Stored data entries
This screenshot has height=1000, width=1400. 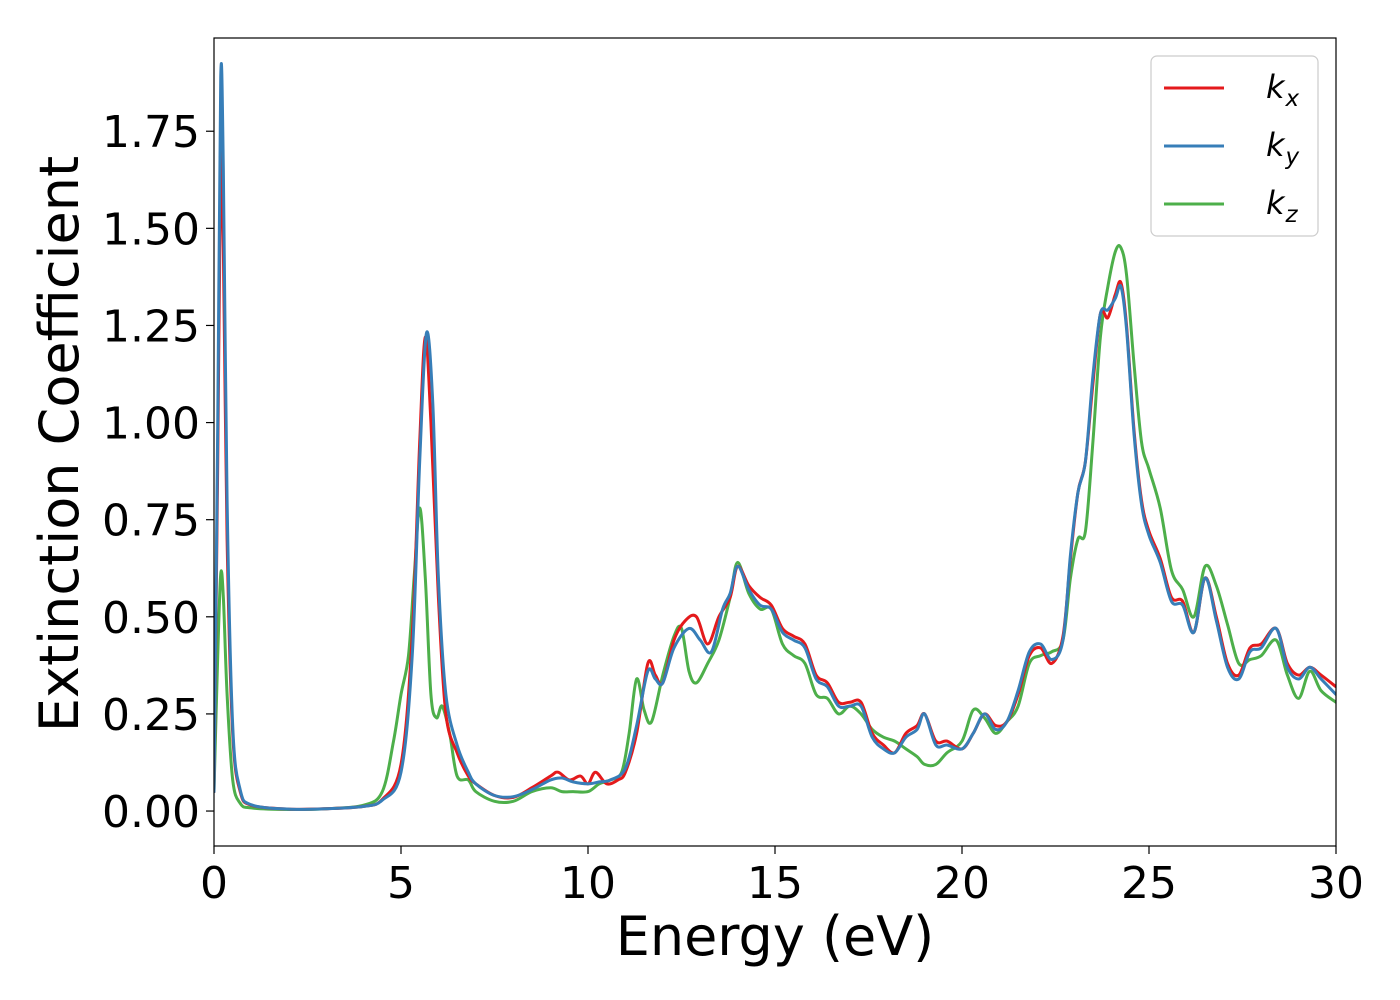 What do you see at coordinates (401, 884) in the screenshot?
I see `x-tick-label: 5` at bounding box center [401, 884].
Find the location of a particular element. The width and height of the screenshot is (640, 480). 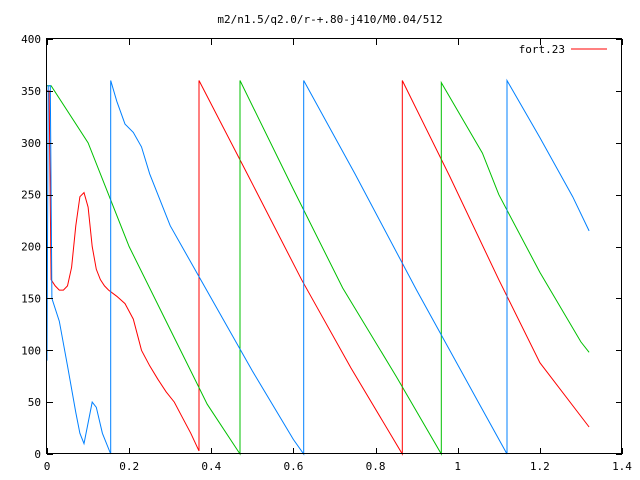

legend: fort.23 is located at coordinates (563, 50).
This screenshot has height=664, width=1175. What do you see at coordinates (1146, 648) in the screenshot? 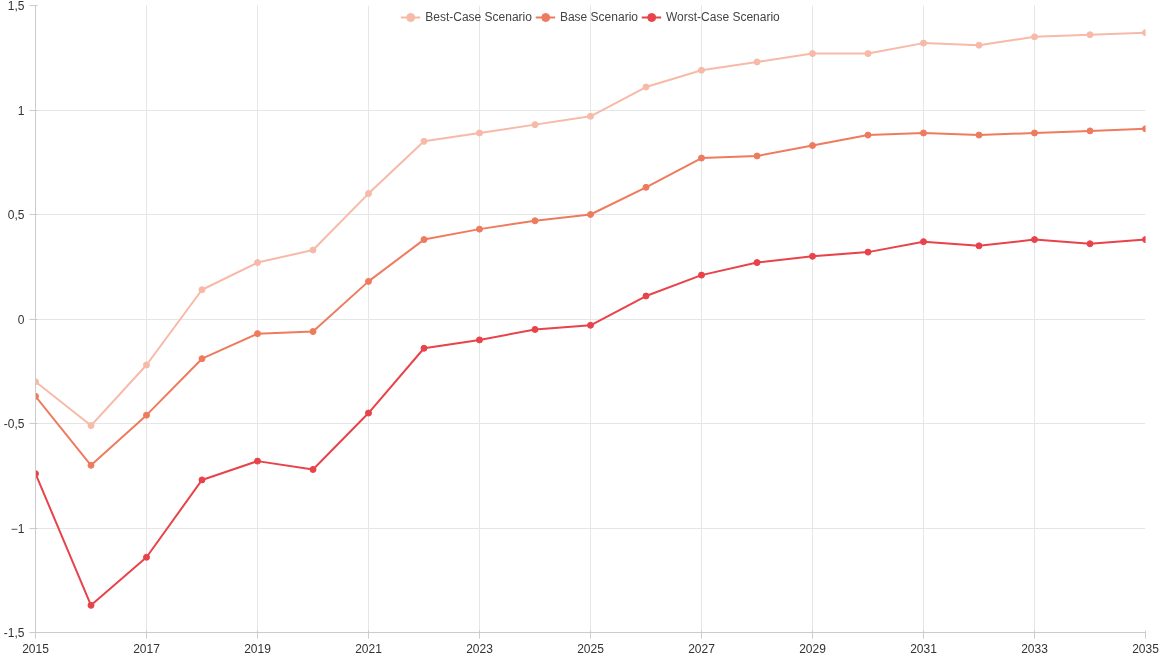
I see `x-tick-label: 2035` at bounding box center [1146, 648].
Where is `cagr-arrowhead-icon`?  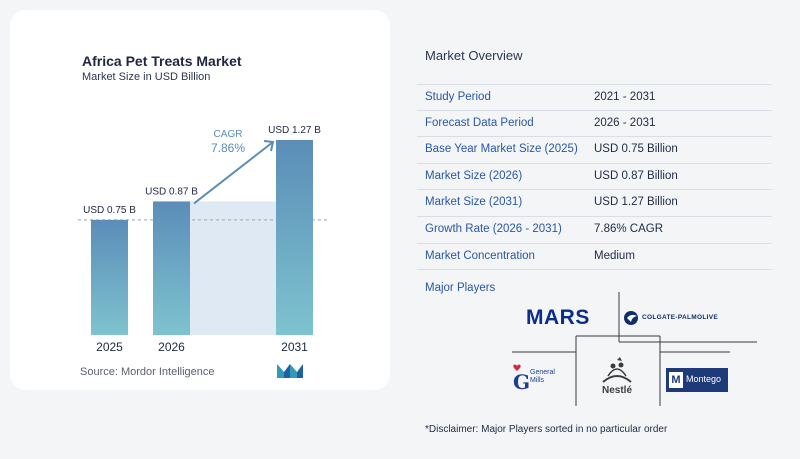 cagr-arrowhead-icon is located at coordinates (269, 146).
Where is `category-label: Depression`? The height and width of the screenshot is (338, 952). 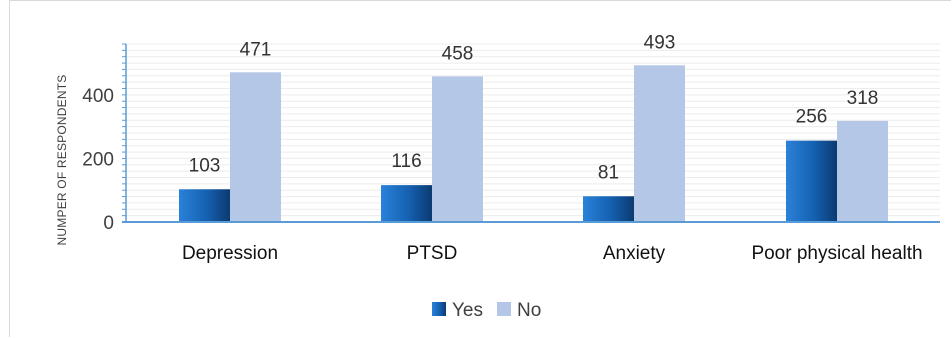 category-label: Depression is located at coordinates (230, 254).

◆ **Work required**: Can you reproduce the entries from the line with "Find the location" up to and including the line with "legend: fort.23 is", leaving the pictures out of your answer?

◆ **Exercise solution**:
Find the location of a particular element. The width and height of the screenshot is (640, 480). 

legend: fort.23 is located at coordinates (563, 50).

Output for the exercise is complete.